> **The problem**
When a line in the records contains the string "الاستضافات", copy that line.

> **Data provided**
■ ■ ■ ■ ■

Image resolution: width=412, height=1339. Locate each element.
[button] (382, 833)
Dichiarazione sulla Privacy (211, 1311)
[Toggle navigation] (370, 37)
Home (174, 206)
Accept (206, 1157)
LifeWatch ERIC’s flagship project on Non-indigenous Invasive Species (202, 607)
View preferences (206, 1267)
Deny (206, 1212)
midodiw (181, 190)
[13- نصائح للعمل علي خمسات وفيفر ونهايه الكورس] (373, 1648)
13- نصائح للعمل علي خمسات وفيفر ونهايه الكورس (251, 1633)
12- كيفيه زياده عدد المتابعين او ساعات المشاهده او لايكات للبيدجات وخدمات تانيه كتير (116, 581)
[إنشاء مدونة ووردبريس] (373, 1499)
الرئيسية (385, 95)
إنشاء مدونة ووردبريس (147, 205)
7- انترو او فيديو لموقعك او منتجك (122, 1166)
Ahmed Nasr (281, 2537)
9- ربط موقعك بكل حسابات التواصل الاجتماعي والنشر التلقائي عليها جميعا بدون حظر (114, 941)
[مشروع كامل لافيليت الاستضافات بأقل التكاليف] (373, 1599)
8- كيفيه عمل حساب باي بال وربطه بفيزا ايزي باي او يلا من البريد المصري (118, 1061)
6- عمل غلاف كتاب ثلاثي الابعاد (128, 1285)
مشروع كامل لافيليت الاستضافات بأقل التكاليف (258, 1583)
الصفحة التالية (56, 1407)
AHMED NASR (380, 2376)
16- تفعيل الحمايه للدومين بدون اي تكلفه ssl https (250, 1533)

■ ■ ■ ■ ■

> **Answer to this problem**
[مشروع كامل لافيليت الاستضافات بأقل التكاليف] (373, 1599)
مشروع كامل لافيليت الاستضافات بأقل التكاليف (258, 1583)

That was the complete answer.